What is needed to get a clean QS and a clean QC?

by JeanTate

As I and mlpeck have documented - at least partially - in several threads¹, both the Quench Sample (QS) catalog and the Quench Control (QC) catalog contain outliers, or anomalous objects.

As I understand it, to do analyses whose results are good enough to be published in a peer-reviewed astronomy/astrophysics journal (e.g. MNRAS), we need to either work with 'clean' datasets, or clearly identify and characterize the extent to which the datasets we use are not 'clean' (or perhaps both).

But what does 'clean' mean, in the Quench project?

I don't really know, but I'd sure like to have an active discussion on the topic!

For example, I think 'clean' means the objects in each of QS and QC should be galaxies, and not stars. But what if an object is a foreground (in our own galaxy) star and a background galaxy?

For another example, I think 'clean' means the data we analyze, for each object, should be that of a whole galaxy, and not a clump (perhaps a star-forming region) in the arm of a spiral. But how then do we treat mergers, in a consistent way?

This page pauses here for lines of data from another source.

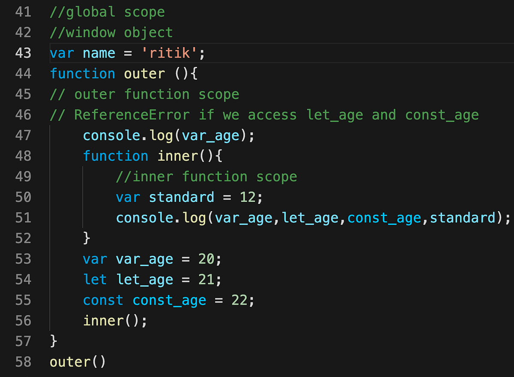Screen dimensions: 514x377
Task: Click the function keyword on line 44
Action: point(82,74)
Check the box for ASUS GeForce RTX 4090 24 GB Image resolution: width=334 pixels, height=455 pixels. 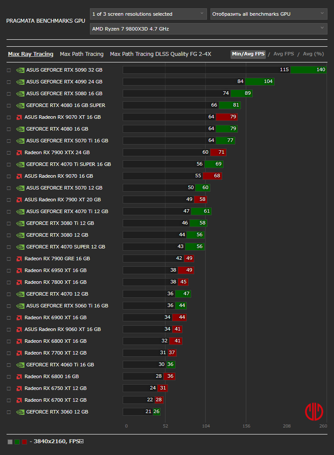(9, 82)
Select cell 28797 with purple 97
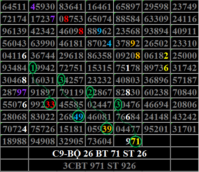Viewport: 199px width, 172px height. [14, 92]
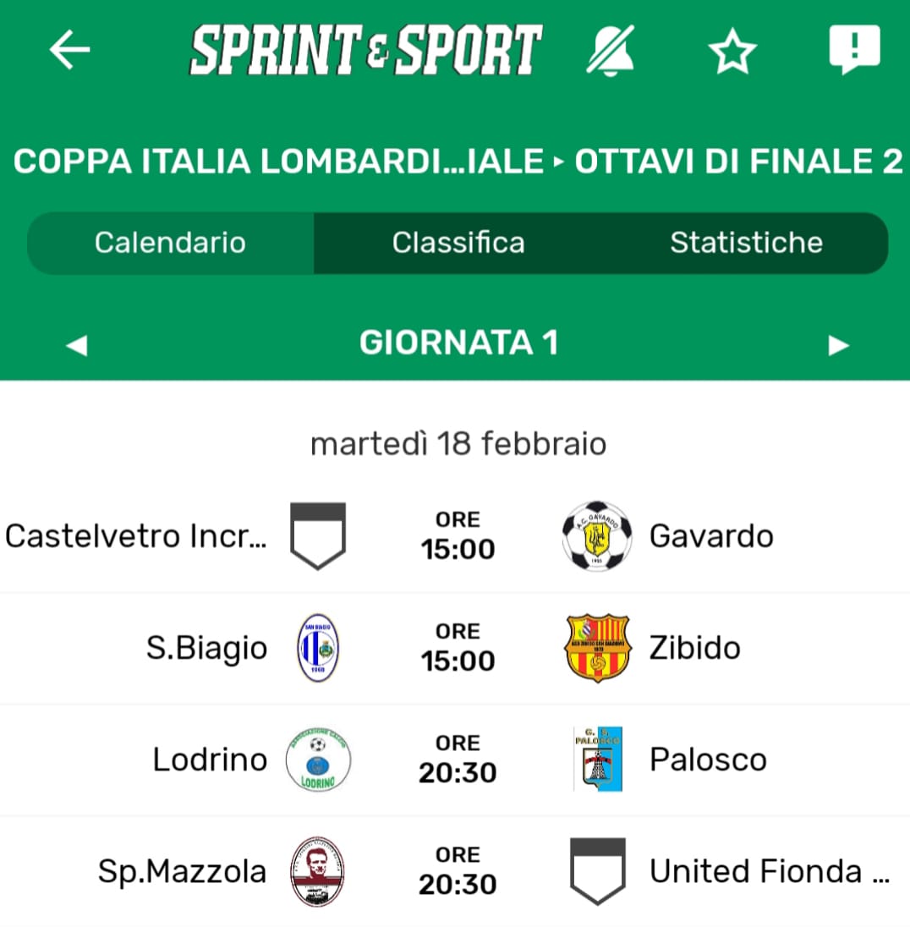Open the Sp.Mazzola team badge

[317, 871]
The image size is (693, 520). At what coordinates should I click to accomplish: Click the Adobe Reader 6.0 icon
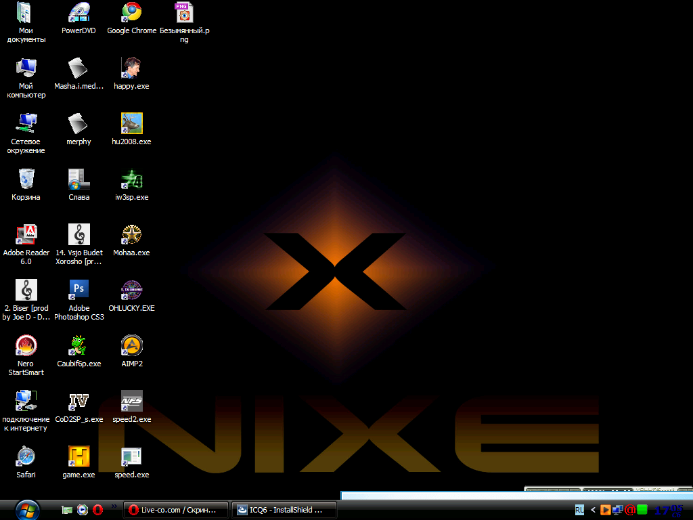(26, 234)
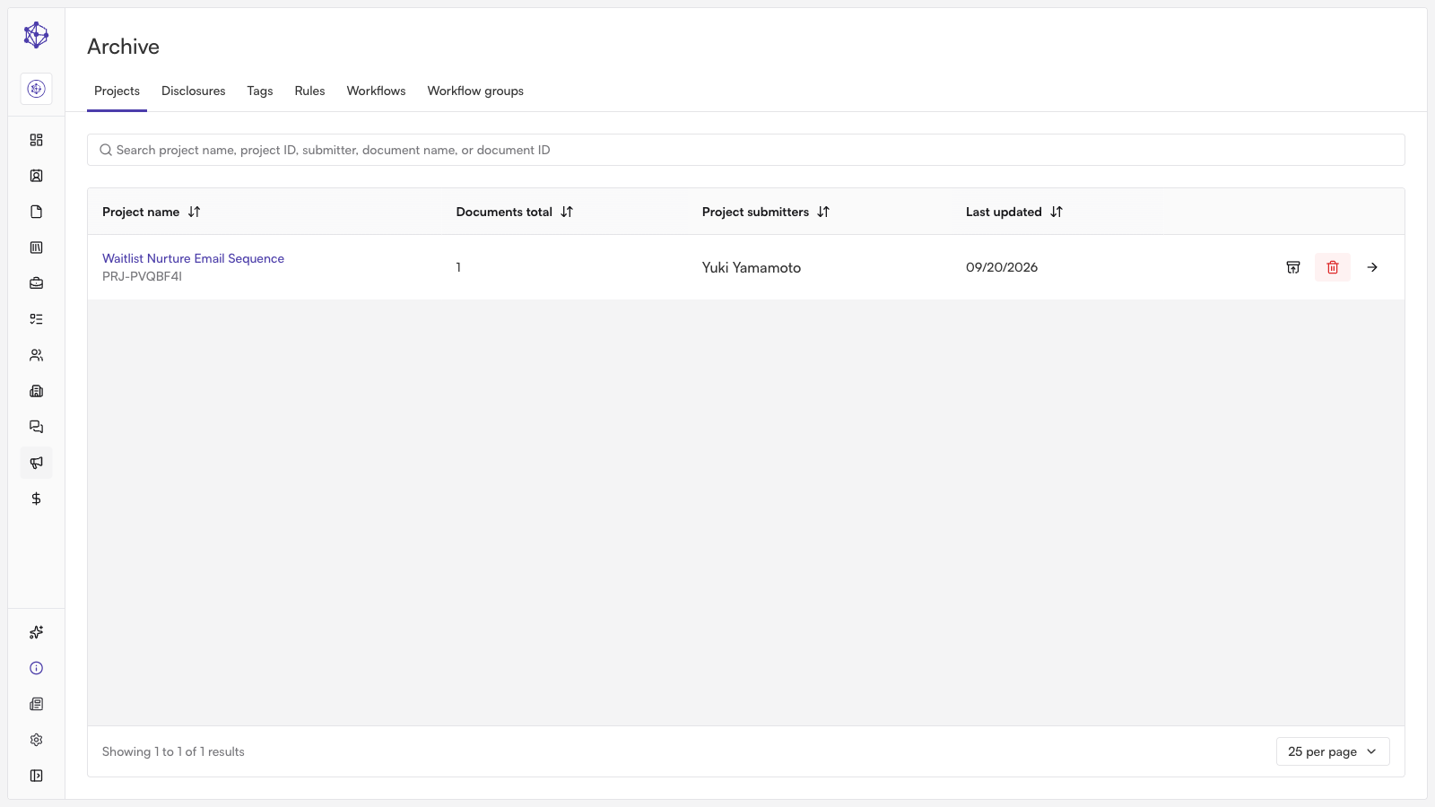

And what do we do if the spectroscopic data are clean, but the photometric data are not (as seems to be the case with many objects which are near - on the sky - to very bright stars)? Do we run our analyses on separate datasets?

What do you think?

¹ A partial list, in no particular order:
Posted September 3, 2013 3:40 PM
by jules moderator

Well it doesn't make any sense to me to use datasets containing anything other than post quench galaxies and their controls. Explaining and justifying an "unclean" sample somehow seems sloppy and I think it's worth going that extra mile to find truly clean samples. But I could be wrong! ;D

"For example, I think 'clean' means the objects in each of QS and QC should be galaxies, and not stars. But what if an object is a foreground (in our own galaxy) star and a background galaxy?"

These examples are particularly worrying as both the galaxy and the star are likely to have received classifications effectively rendering that object unusable.

Hopefully someone from the team will chip in.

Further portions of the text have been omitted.